EfficientNet_mobilenet_shufflenet
1. Background
In this post, we use the following symbols for all sections:
- $W$: width, $H$: height
- $N$: input channel, $M$: output channel
- $K$: convolution kernel size.
1.1 Params for a neural network
Params is related to the model size, the unit is Million in float32, thus the model size is approximately 4 times of params. For a standard convolution operation, the params = $(K^2 \times N + 1)M$, without bias: $K^2 \times NM$. For a standard fully connection layer, the params = $(N+1)M$, without bias: $NM$.
1.2 Computation complexity (FLOPs)
Computational complexity (or cost) is related to speed (but indirect), and it is usually written as FLOPs. Here only multiplication-adds is considered. For a standard convolution operation, the FLOPs = $WHN \times K^2M$. For a fully connection layer, the FLOPs = $(N+1)M$, without bias: $NM$. Here we can see that the FLOPs is nearly $WH$ times of Params for a conv operation.

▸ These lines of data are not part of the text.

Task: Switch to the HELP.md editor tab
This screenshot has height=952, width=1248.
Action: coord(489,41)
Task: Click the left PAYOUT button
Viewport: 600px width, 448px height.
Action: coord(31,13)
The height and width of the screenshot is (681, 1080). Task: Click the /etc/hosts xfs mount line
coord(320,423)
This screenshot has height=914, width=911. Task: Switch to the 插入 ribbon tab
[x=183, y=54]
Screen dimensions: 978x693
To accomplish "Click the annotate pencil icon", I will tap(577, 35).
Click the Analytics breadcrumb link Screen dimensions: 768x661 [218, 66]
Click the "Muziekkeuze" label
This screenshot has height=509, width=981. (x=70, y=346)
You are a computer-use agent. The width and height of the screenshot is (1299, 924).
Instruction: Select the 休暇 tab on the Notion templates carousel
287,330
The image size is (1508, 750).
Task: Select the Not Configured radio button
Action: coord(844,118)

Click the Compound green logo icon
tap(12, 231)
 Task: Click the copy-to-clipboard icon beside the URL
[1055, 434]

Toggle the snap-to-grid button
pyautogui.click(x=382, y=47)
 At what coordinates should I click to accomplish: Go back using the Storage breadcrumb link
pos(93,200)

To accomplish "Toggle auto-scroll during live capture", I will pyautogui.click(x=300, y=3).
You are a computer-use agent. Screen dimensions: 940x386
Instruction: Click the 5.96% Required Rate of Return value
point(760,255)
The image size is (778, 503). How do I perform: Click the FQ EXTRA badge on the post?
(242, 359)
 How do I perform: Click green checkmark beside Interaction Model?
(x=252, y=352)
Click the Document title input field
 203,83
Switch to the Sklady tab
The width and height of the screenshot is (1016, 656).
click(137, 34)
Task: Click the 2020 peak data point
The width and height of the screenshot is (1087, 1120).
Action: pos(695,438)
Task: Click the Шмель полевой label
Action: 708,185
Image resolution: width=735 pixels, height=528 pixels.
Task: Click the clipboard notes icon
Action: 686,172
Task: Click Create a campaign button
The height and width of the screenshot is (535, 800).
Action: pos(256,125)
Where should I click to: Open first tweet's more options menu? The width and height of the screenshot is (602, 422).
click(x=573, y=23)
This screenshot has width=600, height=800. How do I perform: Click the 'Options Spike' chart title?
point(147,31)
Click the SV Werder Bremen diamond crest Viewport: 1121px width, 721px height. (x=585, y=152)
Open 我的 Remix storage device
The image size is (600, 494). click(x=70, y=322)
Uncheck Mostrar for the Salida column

1.3 Compute the params and FLOPs in PyTorch
In pytorch, opCounter library can be used to compute the params and FLOPs of a model. Install opCouter first:
pip install thop
For instance, computing these numbers can be done by following code:
from torchvision.models import resnet50
from thop import profile
model = resnet50()
input = torch.randn(1,3,224,224)
flops, params = profile(model, inputs=(input,))
2. Computational cost for convolution layers

We will check on the computation of a general convolution operation. For example, in Fig 1, the input feature has the dimensions like width $W$ $\times$ height $H$ $\times$ N (input channels), the convolution kernel has dimension like $K \times K$ (kernel size) $\times$ M (output channels) and the convolutional operation has stride=1 and padding=1 which keeps the width and height same between input and output, thus the output feature will have the dimension $W \times H \times M$. Then the multiply-add computation (standard computational cost) of a general conv operation is $WHN \times K^2 M$.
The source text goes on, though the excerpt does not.